You want to build an application — mobile, web, whatever — where the backend is an AI agent. Not a chatbot. An agent that reads files, runs commands, makes decisions, calls tools. Something like Donna (Eric’s personal CRM assistant running on Cursor/OpenClaw) but exposed as an API that multiple users can hit from their phones.

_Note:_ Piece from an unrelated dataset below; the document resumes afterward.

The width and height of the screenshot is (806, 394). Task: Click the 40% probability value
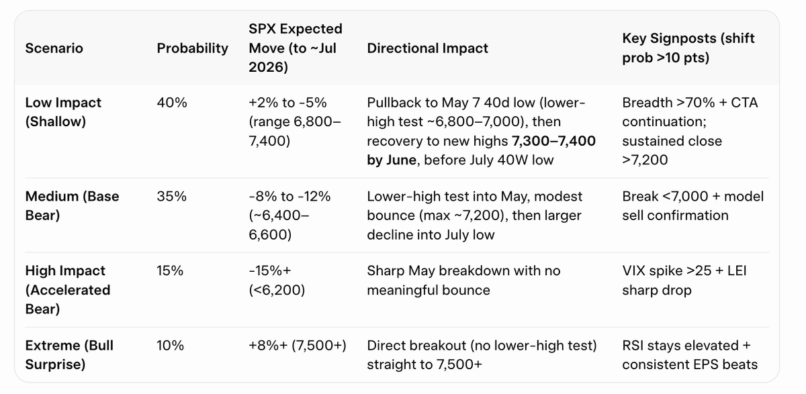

What’s the best architecture? Should you use Cursor’s headless CLI? Wrap Claude in a while-loop? Use a framework like LangGraph? Pay for Devin’s API? Roll your own?
We just proved cursor-agent -p -f works headless. But “works on my Mac” and “works as a product” are different questions. This thesis maps the landscape, names the real options, and picks one.
This isn’t academic. Eric is building multiple products that need agentic backends right now:
The contrarian angle: most discourse treats this as a framework selection problem. It’s not. It’s an architecture pattern question — and the answer is simpler than the industry wants you to believe.
The first mistake everyone makes is treating “agentic backend” as one category. There are five distinct layers, and conflating them leads to bad decisions.
| Layer | What It Does | Leaders | Key Numbers |
|---|---|---|---|
| 1. Model API | Raw LLM with tool_use / function calling | Claude API, GPT API, Gemini | Anthropic $14B ARR1; OpenAI Agents SDK 18.9K stars2 |
| 2. Agent Framework | Orchestration, memory, multi-step workflows | LangGraph, CrewAI, Mastra | LangChain 127K stars, $135M raised3; CrewAI 43.9K stars4 |
| 3. IDE/CLI Agent | Code-native agent with file/terminal access | Cursor, Claude Code, Codex CLI | Cursor $1B ARR5; Claude Code ~$2.5B ARR contribution6 |
| 4. Infrastructure | Sandboxing, browsers, tools, compute | E2B, Browserbase, Composio | E2B $21M raised7; Composio 26.5K stars, $29M raised8 |
| 5. Runtime/Gateway | Persistent agent hosting, messaging channels | OpenClaw, AgentProtocol | OpenClaw 193K stars9; MCP 78.6K stars10 |
Strip away marketing and there are exactly four ways people build agentic backends today. Here they are, from simplest to most complex:
A single LLM in a tool-calling loop. No framework. No orchestration layer. Just: send message → model responds with tool calls → execute tools → send results back → repeat until done.
Cost: $0.05–0.30 per turn (Claude Sonnet). Latency: 2–15s per tool cycle. Complexity: ~100–300 lines of code.
Use LangGraph, CrewAI, or Mastra to manage state, routing, multi-step workflows, and human-in-the-loop patterns.
When it makes sense: Multi-agent coordination, durable long-running tasks, compliance-heavy workflows with audit trails. When it doesn’t: Anything a single agent can handle in one conversation.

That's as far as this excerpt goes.